But Simon had not forgotten to look for the return of the Prince. He had gathered the pick of his knights and men-at-arms together, and when they brought him news of the plundering of his camp, he smiled and bided his time. Steady and motionless, a mass of steel half hidden by a rise in the ground, De Montfort’s cavalry waited in the evening light for the coming of the Prince.
And a riotous and disordered troop it was that marched back towards Lewes after plundering the Barons’ camp. Edward and his lords seemed to have accepted their victory as assured, and never doubted but that the White Cross had been trodden into the dust. The scene that stretched before them, flooded by the evening sunlight, was deceptive in the extreme. De Warenne’s banner still flew from the castle, and that of the King from the bell tower of St. Pancras. There were scattered bodies of armed men moving over the slopes and about the town, and the dead strewing the field made no confession of victory or defeat.
It was then that the most tragic thing of the day happened, for the mob of fighting men under the Prince, marching as they pleased, had some hundreds of women mingled with them, unfortunates who had thought of nothing but making a joyous night of it after the great victory, and the plunder that they had won. De Montfort’s mass of knights and men-at-arms, rising suddenly like a grey sea out of the twilight, came on at a gallop, fresh and lusty after a long rest. Isoult was one of those gay queans, riding with Gaillard’s arm about her, chattering and laughing to keep her man amused. Following these two, half as comrades, half as prisoners, came Denise and Marpasse, mounted upon cart-horses, that had been taken from the Barons’ camp. Luckily for them they were in the rear of Prince Edward’s host or they would have been trampled down at the first charge, as were many of the women.
Marpasse and Denise were riding close together, watching Gaillard as sheep might watch a dangerous dog, and waiting their chance to break away in the gathering darkness. Although he had an arm about Isoult’s body, Gaillard’s eyes wandered round towards Denise, stealing half-furtive glances at her, as though he were already tired of Isoult, and suffered his passions to embrace a contrast. Marpasse saw how it was with Gaillard, and hated him for Denise’s sake, and because she could tell what manner of man he was, insolent, lustful, ever ready to throw aside things that had sated him. He was like a great lean spider with his long legs and his sinewy arms, and Marpasse could have stabbed him for the way he held Isoult.
They were crowded together, and Marpasse and Denise saw nothing of the storm that was tearing down upon the Prince’s following. A strange silence fell suddenly on that mass of humanity, broken here and there by a loud and querulous cry. A moment ago there had been nothing but singing, shouting, and coarse jests.
A shudder seemed to pass through the whole mob. It wavered, stood still, swayed to and fro. Marpasse heard women shrieking. Then a roar of voices rose, the furious voices of men caught at a disadvantage with death rushing upon them like a flood. Utter confusion spread, trumpets screaming like frightened beasts, spears swaying this way and that. Then the shock came. The bodies of men were thrown in the air like stones torn from a sea wall by a furious wave.

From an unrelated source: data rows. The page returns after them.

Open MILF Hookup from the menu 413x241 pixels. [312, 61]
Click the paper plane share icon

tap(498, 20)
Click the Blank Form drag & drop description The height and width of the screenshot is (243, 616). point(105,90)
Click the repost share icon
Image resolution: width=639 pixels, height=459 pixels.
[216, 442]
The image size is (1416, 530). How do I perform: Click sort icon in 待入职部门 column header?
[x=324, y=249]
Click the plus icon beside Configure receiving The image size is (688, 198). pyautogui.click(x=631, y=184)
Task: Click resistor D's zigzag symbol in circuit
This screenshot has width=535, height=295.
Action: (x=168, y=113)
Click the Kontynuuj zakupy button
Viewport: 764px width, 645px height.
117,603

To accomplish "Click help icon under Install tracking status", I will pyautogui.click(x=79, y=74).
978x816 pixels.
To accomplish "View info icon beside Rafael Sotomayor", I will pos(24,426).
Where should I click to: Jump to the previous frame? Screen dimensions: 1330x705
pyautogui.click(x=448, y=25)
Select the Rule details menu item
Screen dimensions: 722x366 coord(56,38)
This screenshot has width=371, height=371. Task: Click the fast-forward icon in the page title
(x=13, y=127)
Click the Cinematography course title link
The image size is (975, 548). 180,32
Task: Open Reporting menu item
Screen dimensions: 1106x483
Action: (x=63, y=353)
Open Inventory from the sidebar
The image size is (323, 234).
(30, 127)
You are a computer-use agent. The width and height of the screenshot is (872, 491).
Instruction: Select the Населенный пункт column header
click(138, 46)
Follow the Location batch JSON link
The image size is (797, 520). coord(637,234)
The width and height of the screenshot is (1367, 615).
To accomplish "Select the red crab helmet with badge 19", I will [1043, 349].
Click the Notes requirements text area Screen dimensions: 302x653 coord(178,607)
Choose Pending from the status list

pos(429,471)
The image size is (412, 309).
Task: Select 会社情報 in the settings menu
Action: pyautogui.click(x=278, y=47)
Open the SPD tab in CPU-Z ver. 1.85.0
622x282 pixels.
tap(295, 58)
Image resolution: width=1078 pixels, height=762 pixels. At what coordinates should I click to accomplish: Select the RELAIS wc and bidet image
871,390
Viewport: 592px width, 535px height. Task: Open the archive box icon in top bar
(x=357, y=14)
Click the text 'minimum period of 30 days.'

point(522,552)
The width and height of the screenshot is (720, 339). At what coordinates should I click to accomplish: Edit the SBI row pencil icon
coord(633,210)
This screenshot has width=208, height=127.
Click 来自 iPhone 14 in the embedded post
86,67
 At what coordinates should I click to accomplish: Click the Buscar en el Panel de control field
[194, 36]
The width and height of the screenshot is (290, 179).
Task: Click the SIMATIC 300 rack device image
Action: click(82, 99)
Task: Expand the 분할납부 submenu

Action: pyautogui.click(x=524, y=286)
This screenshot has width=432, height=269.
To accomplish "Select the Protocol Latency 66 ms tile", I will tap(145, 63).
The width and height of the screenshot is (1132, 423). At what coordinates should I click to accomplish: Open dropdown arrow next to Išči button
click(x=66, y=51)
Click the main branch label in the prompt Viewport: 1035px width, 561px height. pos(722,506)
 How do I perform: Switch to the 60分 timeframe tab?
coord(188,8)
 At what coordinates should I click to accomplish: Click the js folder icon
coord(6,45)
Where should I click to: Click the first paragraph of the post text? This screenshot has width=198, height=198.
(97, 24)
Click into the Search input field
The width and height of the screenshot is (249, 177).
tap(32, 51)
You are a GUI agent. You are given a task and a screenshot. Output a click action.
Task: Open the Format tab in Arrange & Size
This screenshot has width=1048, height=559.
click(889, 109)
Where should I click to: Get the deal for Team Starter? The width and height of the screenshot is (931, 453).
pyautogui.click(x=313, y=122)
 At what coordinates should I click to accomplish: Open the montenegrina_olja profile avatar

Marpasse saw Gaillard rise in his stirrups, draw his sword, and turn a bleak, wolf-like profile towards them. He caught his battle helmet from the saddle bow, dipped his head into it, and came up a grotesque monster with a face like a gaping frog. Marpasse had a vision of sloped spears pouring down on them through the golden haze of the evening. Then chaos seemed to come again, and the world crumbled with the rushing of many waters and the rending of solid rock.
Marpasse had a glimpse of Denise clinging to her horse that had reared in terror. Gaillard had left Isoult, and was trying to clear a path with his sword, making his horse swerve to and fro in the press. Then Marpasse had no sense left in her, but the sense of falling, of being thrown hither and thither, of being trampled on and hurt. A horse crashed to the ground close to her and lay still, and with the blind instinct of the moment, Marpasse flung herself down and huddled close under the beast’s body as an Arab shelters behind a camel when a dust storm sweeps the desert. Yet with swiftness and tumult and fierce anguish the storm passed, and was gone. Marpasse found herself peering up over the horse’s body, and looking at a splendid sky against which dark figures struggled together as on the edge of an abyss.
Marpasse scrambled up, wondering how she had come out of the storm so easily, and stood and stared stupidly about her, dazed for the moment by the violence of it all. A tempest of horsemen was rolling away over the hillside like a grey cloud curling over a mountain. Broken bodies lay everywhere, some still squirming like worms that have been trodden under foot; others motionless, contorted, and grotesque, like bodies thrown at random from a high tower. And where life and noise and movement had been but a few minutes before, a slow silence seemed to ooze in and to stagnate under the melancholy of the coming night.
Marpasse’s wits came back to her, and she looked round for any sign of those who had been with her a few moments ago. Gaillard had gone, Denise also, like people swept off a rock by an ocean wave.